Had a lady call me from a card she saved from our first Polish event 3 years ago. She needed a Polish gift. So I had this piece of 5/4 x 12 x 16 oak just sitting there waiting for something to be carved on it - so I upgraded her from the 3/4" baltic birch I normally use. I mean, 3 years deserved something a little xtra.


----------



## Nickp (Dec 4, 2012)

NICE...! The grain really makes it pop...!


----------



## Stick486 (Jan 4, 2013)

impressive...


----------



## RainMan 2.0 (May 6, 2014)

Really nice outcome Mike , I mean John


----------



## DesertRatTom (Jul 3, 2012)

That is really nice. 

And what if you added some depth to this and turned it into a shallow box as a wall mounted gun safe. Magnets or some kind of magnetic lock for easy access. Carve the inset for the pistol and a magazine or two. Charge a lot. A simple, hidden lock for wall munted gun "safes" might be easy to sell. Hang it high, out of reach for little ones. Use a nail to latcnh the thing and glue a couple of magnets to the end of a short rod, and hide the rod across the bottom. The magnets lift the nail, unlatching the door. Oh oh, there I go again.


----------



## Cncest (Apr 26, 2020)

Nice work! What font did you use for the lettering?


----------



## Stick486 (Jan 4, 2013)

@Cncest...

welcome to the forums N/A...


----------



## honesttjohn (Feb 17, 2015)

Cncest said:


> Nice work! What font did you use for the lettering?

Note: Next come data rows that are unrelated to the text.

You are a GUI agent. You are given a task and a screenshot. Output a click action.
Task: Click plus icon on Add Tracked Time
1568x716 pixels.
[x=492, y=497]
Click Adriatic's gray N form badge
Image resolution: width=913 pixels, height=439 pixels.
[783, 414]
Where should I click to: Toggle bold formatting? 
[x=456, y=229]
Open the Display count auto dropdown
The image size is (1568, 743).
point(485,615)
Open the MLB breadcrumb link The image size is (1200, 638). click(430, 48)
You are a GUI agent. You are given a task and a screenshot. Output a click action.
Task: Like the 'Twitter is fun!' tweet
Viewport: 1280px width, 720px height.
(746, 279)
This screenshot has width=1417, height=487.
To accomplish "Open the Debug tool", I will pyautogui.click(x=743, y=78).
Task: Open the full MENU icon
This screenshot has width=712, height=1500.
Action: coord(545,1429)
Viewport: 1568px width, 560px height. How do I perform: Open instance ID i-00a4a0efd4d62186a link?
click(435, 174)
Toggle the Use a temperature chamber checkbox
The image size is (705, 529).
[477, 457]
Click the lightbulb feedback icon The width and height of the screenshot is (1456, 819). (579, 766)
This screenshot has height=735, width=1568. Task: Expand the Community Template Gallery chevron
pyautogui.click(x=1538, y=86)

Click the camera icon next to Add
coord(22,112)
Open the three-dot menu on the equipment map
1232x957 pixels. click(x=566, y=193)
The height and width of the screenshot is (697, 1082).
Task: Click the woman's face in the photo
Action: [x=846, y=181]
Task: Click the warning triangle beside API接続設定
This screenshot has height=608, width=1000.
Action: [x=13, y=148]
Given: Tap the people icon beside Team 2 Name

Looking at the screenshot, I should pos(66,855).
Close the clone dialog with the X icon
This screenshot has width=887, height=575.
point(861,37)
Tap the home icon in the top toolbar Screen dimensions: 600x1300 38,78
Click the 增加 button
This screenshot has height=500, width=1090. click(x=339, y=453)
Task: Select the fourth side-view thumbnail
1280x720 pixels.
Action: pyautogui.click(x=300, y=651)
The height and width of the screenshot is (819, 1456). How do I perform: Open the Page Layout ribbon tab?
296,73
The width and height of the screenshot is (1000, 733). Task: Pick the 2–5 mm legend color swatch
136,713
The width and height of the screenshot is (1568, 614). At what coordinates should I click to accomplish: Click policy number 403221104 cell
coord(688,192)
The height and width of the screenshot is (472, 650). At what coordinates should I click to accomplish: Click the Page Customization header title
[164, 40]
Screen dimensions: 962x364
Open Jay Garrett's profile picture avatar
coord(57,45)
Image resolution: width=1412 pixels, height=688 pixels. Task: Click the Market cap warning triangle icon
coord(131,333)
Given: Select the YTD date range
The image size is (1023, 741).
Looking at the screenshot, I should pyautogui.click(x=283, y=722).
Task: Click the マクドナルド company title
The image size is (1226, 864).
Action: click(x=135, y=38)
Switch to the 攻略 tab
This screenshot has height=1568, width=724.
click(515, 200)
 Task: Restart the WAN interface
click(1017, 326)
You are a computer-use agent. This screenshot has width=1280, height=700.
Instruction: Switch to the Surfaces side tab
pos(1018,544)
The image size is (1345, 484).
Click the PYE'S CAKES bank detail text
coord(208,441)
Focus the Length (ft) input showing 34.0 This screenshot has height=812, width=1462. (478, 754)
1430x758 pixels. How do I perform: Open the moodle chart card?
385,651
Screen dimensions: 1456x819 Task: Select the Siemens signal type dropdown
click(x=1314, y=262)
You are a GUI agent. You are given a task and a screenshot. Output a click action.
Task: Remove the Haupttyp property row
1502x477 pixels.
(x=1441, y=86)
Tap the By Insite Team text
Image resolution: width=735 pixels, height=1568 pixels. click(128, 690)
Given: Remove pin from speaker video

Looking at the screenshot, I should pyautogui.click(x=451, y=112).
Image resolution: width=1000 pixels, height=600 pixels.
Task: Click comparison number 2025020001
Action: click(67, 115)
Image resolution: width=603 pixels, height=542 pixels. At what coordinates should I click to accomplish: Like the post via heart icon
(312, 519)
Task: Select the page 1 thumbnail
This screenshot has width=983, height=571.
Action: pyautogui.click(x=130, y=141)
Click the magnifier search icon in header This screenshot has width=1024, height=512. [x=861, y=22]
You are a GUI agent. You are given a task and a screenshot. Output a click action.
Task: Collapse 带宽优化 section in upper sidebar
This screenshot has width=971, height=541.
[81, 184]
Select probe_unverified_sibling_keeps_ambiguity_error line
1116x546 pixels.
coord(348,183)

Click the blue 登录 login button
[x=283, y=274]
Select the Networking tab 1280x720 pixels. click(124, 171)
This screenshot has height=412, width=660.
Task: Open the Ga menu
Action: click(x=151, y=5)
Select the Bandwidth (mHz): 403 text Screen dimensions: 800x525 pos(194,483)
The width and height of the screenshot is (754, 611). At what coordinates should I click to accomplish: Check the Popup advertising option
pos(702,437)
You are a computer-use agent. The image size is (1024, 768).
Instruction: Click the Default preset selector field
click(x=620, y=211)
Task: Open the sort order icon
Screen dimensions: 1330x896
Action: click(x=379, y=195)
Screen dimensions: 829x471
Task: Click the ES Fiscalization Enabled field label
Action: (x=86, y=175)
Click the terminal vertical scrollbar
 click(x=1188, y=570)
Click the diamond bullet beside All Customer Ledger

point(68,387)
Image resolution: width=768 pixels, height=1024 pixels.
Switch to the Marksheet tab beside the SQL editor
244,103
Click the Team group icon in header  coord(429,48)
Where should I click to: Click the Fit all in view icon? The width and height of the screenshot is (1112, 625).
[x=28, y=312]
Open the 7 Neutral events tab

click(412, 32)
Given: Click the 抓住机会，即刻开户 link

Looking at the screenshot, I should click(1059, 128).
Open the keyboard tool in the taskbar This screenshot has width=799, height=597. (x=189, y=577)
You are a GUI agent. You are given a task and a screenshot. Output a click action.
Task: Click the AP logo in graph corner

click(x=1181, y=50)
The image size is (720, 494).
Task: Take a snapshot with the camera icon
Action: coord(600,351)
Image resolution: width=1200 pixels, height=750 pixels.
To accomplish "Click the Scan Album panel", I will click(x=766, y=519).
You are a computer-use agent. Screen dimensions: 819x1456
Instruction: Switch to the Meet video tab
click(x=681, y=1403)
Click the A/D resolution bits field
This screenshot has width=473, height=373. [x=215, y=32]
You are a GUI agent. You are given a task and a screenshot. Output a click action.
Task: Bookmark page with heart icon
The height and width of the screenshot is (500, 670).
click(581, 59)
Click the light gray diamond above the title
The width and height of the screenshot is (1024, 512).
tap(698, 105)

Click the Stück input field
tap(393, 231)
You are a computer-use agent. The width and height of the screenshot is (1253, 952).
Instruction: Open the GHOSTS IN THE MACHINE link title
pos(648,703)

It's Old English with my own version. I just cleaned it up by deleting all the connecting lines and added a little thickness in the W to look better.


----------



## Rusty Nesmith (Feb 1, 2020)

Wow John that is beautiful.


----------



## MEBCWD (Jan 14, 2012)

Looks good John. It is always a surprise when people say I got your card several years ago ..... That's how I ended up doing files for the birdhouse guy.


----------



## MEBCWD (Jan 14, 2012)

RainMan 2.0 said:


> Really nice outcome Mike , I mean John


This was all John!!! He done real gooood.


----------



## Roy Drake (Feb 10, 2014)

Well done, John - as always.


----------



## marecat3 (Nov 30, 2010)

looks great


----------



## artman60 (Nov 22, 2015)

That is just a beautiful piece. Portfolio worthy!


----------



## OutoftheWoodwork (Oct 4, 2012)

Computers are amazing, aren't they? Awesome Design, John!


----------



## Leo Yan (May 18, 2020)

Fantastic Work! Well done!


----------